Turkish government agency

The Energy Market Regulatory Authority (EMRA; Türkiye Cumhuriyeti Enerji Piyasası Düzenleme Kurumu) is the market regulator for energy in Turkey.

EMRA was established in 2001 by Law No. 4628 to regulate electricity markets in Turkey. Subsequently, it was assigned the task of regulating the natural gas, petroleum and LPG markets by various laws. As of January 1, 2005, it has the authority to regulate and control all kinds of activities in this field, with the exception of fuel prices, which have been deregulated for a certain period of time.

== Establishment ==
The Energy Market Regulatory Authority (EMRA) does not have a separate establishment law but was established pursuant to Article 4 of the Electricity Market Law No. 4628 adopted on 20 February 2001. EMRA is an independent supreme board.

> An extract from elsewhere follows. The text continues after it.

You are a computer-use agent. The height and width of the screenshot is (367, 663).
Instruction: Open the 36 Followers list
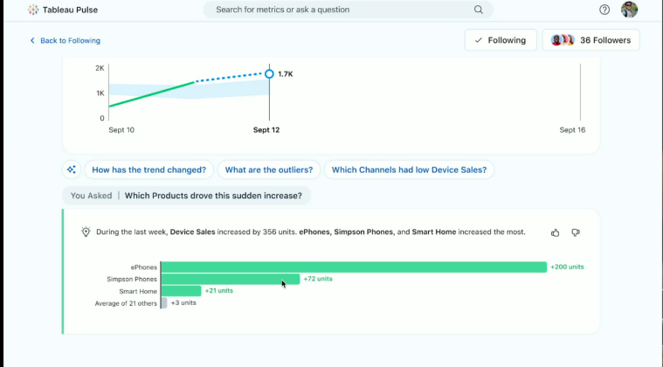[x=590, y=40]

Although it is a public institution, it is not under the tutelage of the government. By establishing such a structure, it is aimed to manage the energy markets by an impartial authority in accordance with economic rules. The headquarters of the Authority is located in its own building on Eskişehir Road in Ankara. The Ministry with which the Authority is associated is the Ministry of Energy and Natural Resources of the Republic of Turkey. The Authority has established a liaison office in Istanbul to ensure customer relations in the distribution regions.

Establishing a functioning market economy in the energy industries, also referred to as grid industries, presents unique challenges. EMRA therefore fulfills a fully specialized role. EMRA was initially established to regulate the electricity market, but through legislative amendments, it has been expanded to regulate natural gas, petrol.